It sounds to me as if you are very stuck within the context of your instrument, what is most often idiomatically written for it, and that means _Single Line_ and to you anyway, single line = _Melody_.

My experience, and what led my curiosity more and more toward composition, is piano based. From the very first lesson, it was Bartok and Bach, both contrapuntal, a minimum of two independent lines. Often enough, whether it is Bach or Bartok, while any of those lines is distinctly independent of the other, many of us would still not call one of them -- solo -- in anyway what most people think of as "Melody."

The majority of the western music most people think is great is not really wholly about either melody or harmony, but the confluence of both, whether its texture is counterpoint or homophonic.

I'd suggest trying things in the computer, and when starting out, develop two or more parts "at once" instead of first trying to come up with a melody and then a harmony.

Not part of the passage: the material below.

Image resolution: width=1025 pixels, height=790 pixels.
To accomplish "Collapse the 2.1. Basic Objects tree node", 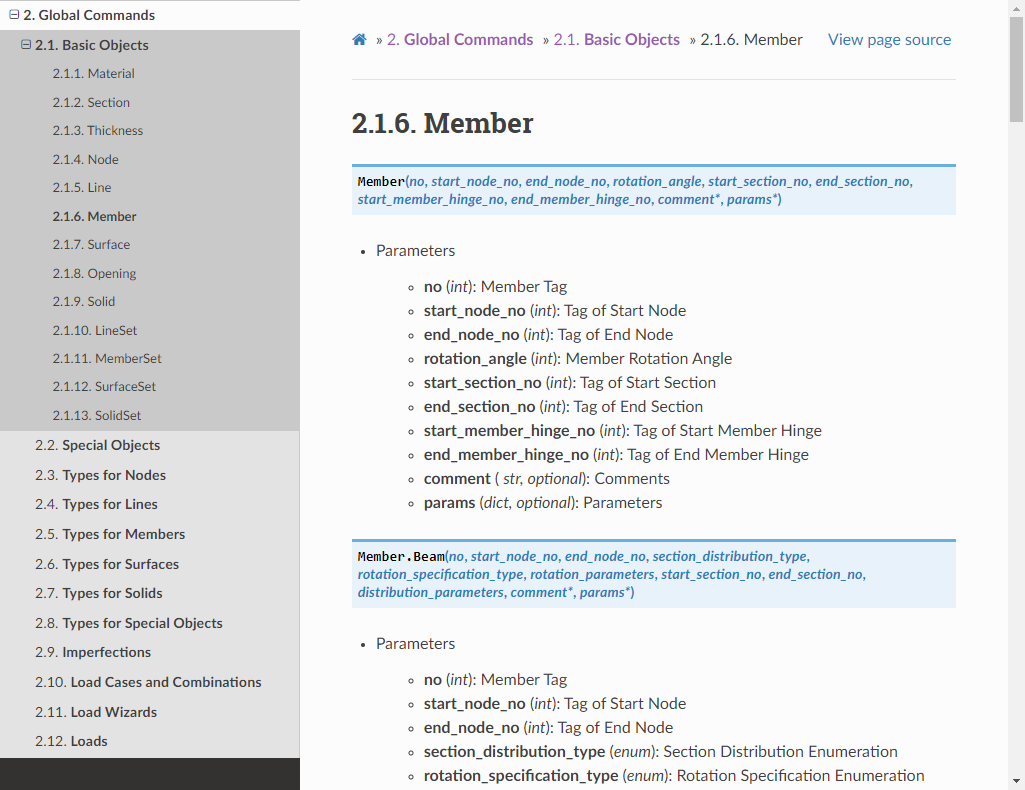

*Avoid using your instrument as a tool for composition!* If there are other instrumental sounds available to you within the computer, try using those -- until your ear first directs things, the player trying to compose with their instrument is often the victim of motor habits, coming up with the configurations with which they are most familiar (in fact ingrained) -- ergo -- and more often than not, going at composition that way they generate non-interesting cliches by the truckload.

Since you are not "trained" in harmony or theory, I would think that exploration might find you looking at and hearing a bit differently, and it might give you another perspective which will help, even if you go back to writing 'just' tunes 

P.s. ADD.
Look at / listen to the Bartok violin duets. These have a peculiar history, having been commissioned by an amateur player, the first lot were for that player "too difficult" the second batch easier but still "too difficult," the third collection, "just right." There are, if memory serves well, forty four of them, the simplest in the last numbers of sequence. Why? because they are two lines making harmony, and they are not the more typical melodic stuff of older western classical, while being both lyric and of real interest.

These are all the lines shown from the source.